- [What the task asks] In the records below, begin at the line containing "Comunicate de presă (1206, 570)" and end at the line containing "House Plans (17, 1394)"; quote every line in that span exactly, including both boundary lines, and no others.

- [Supplied data]
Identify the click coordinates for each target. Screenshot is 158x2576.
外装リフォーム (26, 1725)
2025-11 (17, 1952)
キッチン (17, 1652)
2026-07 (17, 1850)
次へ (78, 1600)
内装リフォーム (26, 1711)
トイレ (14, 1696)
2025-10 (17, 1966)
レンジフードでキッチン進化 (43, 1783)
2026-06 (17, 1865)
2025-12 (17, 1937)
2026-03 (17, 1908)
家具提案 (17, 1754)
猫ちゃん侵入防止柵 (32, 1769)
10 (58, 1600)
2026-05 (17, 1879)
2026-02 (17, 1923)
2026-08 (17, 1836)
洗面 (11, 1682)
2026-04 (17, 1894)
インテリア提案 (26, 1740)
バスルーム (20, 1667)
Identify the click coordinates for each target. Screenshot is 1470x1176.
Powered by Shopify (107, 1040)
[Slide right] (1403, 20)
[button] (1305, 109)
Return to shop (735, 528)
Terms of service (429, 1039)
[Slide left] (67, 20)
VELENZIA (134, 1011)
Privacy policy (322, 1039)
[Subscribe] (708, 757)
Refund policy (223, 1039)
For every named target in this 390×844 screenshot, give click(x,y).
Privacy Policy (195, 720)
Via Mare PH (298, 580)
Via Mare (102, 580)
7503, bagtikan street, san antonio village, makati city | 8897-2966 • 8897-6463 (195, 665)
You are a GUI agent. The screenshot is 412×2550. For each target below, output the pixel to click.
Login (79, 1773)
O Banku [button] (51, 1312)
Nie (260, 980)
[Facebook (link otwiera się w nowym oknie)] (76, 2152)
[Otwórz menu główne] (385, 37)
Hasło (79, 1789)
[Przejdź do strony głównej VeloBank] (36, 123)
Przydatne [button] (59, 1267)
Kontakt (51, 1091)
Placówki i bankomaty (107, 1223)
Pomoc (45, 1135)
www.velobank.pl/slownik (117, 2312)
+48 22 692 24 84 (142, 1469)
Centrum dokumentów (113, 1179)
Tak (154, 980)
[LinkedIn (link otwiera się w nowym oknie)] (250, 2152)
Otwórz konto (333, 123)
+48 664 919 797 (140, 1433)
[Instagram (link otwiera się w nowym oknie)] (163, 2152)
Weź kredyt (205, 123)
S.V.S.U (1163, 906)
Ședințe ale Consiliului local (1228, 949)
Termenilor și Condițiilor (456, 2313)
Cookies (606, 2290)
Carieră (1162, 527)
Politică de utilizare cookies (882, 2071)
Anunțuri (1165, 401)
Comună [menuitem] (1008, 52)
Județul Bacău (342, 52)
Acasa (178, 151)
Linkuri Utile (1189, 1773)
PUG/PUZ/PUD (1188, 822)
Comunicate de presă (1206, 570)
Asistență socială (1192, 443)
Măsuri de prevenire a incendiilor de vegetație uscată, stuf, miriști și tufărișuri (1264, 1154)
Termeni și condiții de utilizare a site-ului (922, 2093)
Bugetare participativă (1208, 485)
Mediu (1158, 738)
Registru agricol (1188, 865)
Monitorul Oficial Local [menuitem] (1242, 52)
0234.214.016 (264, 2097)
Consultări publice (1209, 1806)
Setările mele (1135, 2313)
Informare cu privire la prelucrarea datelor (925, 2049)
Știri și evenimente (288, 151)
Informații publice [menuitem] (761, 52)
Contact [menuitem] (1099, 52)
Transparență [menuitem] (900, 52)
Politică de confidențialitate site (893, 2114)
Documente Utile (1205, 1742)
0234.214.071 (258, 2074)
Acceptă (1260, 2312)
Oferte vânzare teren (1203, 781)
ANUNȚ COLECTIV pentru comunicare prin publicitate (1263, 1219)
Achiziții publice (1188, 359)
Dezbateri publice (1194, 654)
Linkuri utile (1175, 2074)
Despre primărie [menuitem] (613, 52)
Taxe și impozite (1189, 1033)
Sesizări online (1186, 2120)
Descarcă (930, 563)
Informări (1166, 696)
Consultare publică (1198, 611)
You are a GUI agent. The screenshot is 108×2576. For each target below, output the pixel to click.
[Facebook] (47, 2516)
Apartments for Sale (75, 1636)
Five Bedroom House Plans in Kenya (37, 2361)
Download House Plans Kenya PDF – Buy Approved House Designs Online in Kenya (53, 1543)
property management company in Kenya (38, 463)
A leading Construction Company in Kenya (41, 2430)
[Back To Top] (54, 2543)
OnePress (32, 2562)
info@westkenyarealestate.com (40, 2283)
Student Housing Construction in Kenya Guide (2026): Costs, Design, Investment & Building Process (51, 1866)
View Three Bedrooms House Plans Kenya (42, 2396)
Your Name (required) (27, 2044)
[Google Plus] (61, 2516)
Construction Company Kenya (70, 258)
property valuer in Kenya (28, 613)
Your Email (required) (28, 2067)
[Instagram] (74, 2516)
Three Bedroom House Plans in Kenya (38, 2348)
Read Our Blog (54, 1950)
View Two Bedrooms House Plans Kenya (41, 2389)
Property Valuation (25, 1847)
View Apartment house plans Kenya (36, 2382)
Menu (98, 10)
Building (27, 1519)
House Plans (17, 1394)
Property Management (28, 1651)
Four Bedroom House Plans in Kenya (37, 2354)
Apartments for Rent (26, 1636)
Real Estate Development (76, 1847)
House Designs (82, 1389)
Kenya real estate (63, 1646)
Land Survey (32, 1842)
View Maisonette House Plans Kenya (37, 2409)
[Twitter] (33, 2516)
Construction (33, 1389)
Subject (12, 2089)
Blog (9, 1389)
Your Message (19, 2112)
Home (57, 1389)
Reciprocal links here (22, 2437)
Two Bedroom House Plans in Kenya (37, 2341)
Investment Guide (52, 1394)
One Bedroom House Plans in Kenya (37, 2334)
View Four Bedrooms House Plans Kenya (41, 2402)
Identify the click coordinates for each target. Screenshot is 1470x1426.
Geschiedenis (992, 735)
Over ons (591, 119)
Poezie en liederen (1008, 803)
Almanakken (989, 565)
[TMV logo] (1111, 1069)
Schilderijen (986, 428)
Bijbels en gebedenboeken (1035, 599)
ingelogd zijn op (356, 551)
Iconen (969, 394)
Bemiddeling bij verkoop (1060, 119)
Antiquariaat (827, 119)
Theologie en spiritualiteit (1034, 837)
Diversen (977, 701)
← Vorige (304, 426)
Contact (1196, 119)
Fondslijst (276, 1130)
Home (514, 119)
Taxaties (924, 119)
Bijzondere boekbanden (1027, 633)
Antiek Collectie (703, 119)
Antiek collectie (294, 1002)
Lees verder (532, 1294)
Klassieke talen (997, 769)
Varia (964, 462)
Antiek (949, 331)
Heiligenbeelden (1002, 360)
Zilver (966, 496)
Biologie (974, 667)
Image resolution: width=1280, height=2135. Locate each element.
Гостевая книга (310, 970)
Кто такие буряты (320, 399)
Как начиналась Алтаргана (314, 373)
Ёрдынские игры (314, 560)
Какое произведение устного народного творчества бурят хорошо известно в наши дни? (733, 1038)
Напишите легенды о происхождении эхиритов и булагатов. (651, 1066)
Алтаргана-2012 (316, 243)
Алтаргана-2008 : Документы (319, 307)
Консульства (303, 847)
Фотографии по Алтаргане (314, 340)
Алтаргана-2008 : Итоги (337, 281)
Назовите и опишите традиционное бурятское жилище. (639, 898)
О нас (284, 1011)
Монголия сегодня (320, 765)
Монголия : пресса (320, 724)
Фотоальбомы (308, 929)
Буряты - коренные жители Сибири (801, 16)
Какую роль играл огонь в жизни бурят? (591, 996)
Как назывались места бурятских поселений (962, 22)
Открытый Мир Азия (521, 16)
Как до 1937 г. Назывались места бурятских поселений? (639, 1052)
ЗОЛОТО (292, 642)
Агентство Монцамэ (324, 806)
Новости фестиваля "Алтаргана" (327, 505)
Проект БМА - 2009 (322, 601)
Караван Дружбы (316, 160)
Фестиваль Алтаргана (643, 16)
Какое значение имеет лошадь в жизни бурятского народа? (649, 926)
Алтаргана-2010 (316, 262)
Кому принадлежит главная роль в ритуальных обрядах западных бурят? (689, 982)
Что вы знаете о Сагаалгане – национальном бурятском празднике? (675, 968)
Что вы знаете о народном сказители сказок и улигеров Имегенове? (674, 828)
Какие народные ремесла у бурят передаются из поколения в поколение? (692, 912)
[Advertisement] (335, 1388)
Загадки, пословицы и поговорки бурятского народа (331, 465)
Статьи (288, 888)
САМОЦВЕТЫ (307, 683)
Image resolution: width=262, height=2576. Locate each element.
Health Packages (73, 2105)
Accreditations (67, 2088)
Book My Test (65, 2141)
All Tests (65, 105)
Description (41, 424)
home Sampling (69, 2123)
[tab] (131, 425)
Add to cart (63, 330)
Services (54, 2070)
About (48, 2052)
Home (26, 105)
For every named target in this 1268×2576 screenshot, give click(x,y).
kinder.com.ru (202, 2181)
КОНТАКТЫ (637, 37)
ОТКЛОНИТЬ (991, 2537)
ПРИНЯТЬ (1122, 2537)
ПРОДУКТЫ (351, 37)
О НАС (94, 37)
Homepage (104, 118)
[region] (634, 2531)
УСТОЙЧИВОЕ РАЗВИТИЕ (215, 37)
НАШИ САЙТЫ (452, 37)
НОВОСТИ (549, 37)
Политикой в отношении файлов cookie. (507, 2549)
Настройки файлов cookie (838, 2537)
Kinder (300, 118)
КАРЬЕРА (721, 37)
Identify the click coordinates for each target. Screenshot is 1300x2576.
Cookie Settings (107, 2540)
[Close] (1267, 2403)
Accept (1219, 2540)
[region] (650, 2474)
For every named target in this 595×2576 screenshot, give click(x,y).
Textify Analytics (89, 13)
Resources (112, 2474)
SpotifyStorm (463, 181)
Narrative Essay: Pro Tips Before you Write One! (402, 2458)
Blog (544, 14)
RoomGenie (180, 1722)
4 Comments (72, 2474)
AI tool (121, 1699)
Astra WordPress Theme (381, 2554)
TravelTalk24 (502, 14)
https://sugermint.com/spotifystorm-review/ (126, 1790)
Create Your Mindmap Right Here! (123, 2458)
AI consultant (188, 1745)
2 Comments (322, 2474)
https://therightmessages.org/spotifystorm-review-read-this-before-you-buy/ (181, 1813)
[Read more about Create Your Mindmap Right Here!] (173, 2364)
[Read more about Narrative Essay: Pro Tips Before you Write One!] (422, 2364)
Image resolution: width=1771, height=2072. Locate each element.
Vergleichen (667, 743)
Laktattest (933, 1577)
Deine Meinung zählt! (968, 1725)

- [Answer to the problem]
Comunicate de presă (1206, 570)
Asistență socială (1192, 443)
Măsuri de prevenire a incendiilor de vegetație uscată, stuf, miriști și tufărișuri (1264, 1154)
Termeni și condiții de utilizare a site-ului (922, 2093)
Bugetare participativă (1208, 485)
Mediu (1158, 738)
Registru agricol (1188, 865)
Monitorul Oficial Local [menuitem] (1242, 52)
0234.214.016 (264, 2097)
Consultări publice (1209, 1806)
Setările mele (1135, 2313)
Informare cu privire la prelucrarea datelor (925, 2049)
Știri și evenimente (288, 151)
Informații publice [menuitem] (761, 52)
Contact [menuitem] (1099, 52)
Transparență [menuitem] (900, 52)
Politică de confidențialitate site (893, 2114)
Documente Utile (1205, 1742)
0234.214.071 (258, 2074)
Acceptă (1260, 2312)
Oferte vânzare teren (1203, 781)
ANUNȚ COLECTIV pentru comunicare prin publicitate (1263, 1219)
Achiziții publice (1188, 359)
Dezbateri publice (1194, 654)
Linkuri utile (1175, 2074)
Despre primărie [menuitem] (613, 52)
Taxe și impozite (1189, 1033)
Sesizări online (1186, 2120)
Descarcă (930, 563)
Informări (1166, 696)
Consultare publică (1198, 611)
You are a GUI agent. The screenshot is 108×2576. For each target below, output the pixel to click.
[Facebook] (47, 2516)
Apartments for Sale (75, 1636)
Five Bedroom House Plans in Kenya (37, 2361)
Download House Plans Kenya PDF – Buy Approved House Designs Online in Kenya (53, 1543)
property management company in Kenya (38, 463)
A leading Construction Company in Kenya (41, 2430)
[Back To Top] (54, 2543)
OnePress (32, 2562)
info@westkenyarealestate.com (40, 2283)
Student Housing Construction in Kenya Guide (2026): Costs, Design, Investment & Building Process (51, 1866)
View Three Bedrooms House Plans Kenya (42, 2396)
Your Name (required) (27, 2044)
[Google Plus] (61, 2516)
Construction Company Kenya (70, 258)
property valuer in Kenya (28, 613)
Your Email (required) (28, 2067)
[Instagram] (74, 2516)
Three Bedroom House Plans in Kenya (38, 2348)
Read Our Blog (54, 1950)
View Two Bedrooms House Plans Kenya (41, 2389)
Property Valuation (25, 1847)
View Apartment house plans Kenya (36, 2382)
Menu (98, 10)
Building (27, 1519)
House Plans (17, 1394)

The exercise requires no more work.